Federal Financing Bank: The least disruptive, most cost-effective, most manageable, and quickest proposal to implement would be for the Department of Treasury’s Federal Financing Bank, or FFB, to provide liquidity for federally guaranteed loans. The FFB is already authorized by statute to purchase and sell any obligation which is issued, sold or guaranteed by a Federal agency. Therefore, legislative action is unnecessary to make this happen. Upon deciding to exercise this authority and make funding available for new loans, the Administration can do this in time to help.

Under this proposal, the FFB would purchase, for the "life of the loan," participation interests in pools of newly originated guaranteed loans from eligible FFELP lenders. Borrowing costs would be set at a rate low enough for lenders to have an incentive to access this credit in today’s inhospitable environment, but high enough that lenders will be eager to return to the markets when conditions improve.

To ensure the least amount of disruption to the borrower and to relieve the FFB of any responsibility to service the loans, lenders would continue to manage and service the loans under the same strict requirements that govern all FFELP loans. Servicing and guaranty agency agreements would remain with the lender. Consequently, day-to-day administration of the loans would be the responsibility of the eligible lender, not the Federal Financing Bank.

Federal Reserve: The Federal Reserve should allow primary dealers and issuers to use student loan ABS as collateral to borrow from the Federal Reserve’s newly created Term Security Lending Facility. This step would all be helpful in creating additional liquidity to ensure the federal student loan program continues to function without interruption during this credit crisis. Second, the Federal Reserve has emergency authority under Section 13 of the Federal Reserve Act (12 USC 343) to provide immediate assistance to non-bank lenders that could provide immediate liquidity to the student loan market.
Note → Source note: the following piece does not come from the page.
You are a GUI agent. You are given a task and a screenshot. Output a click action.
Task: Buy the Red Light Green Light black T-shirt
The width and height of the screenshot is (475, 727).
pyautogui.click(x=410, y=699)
Federal Home Loan Banks: The Emergency Student Loan Market Liquidity Act, H.R. 5723 and S. 2847, would support the student loan financing markets by authorizing the Federal Home Loan Bank (FHLB) system to take federal student loans as collateral for advances, which in turn would be used by lenders to make new loans. The legislation would also authorize Federal Home Loan Banks to invest their surplus funds in student loan asset backed securities.

Call to action

Colleges and universities concerned about the uncertainty that surrounds the federal student loan program, as lenders drop out of the program or become selective with the types of institutions or students they will serve, should make their voices heard on Capitol Hill.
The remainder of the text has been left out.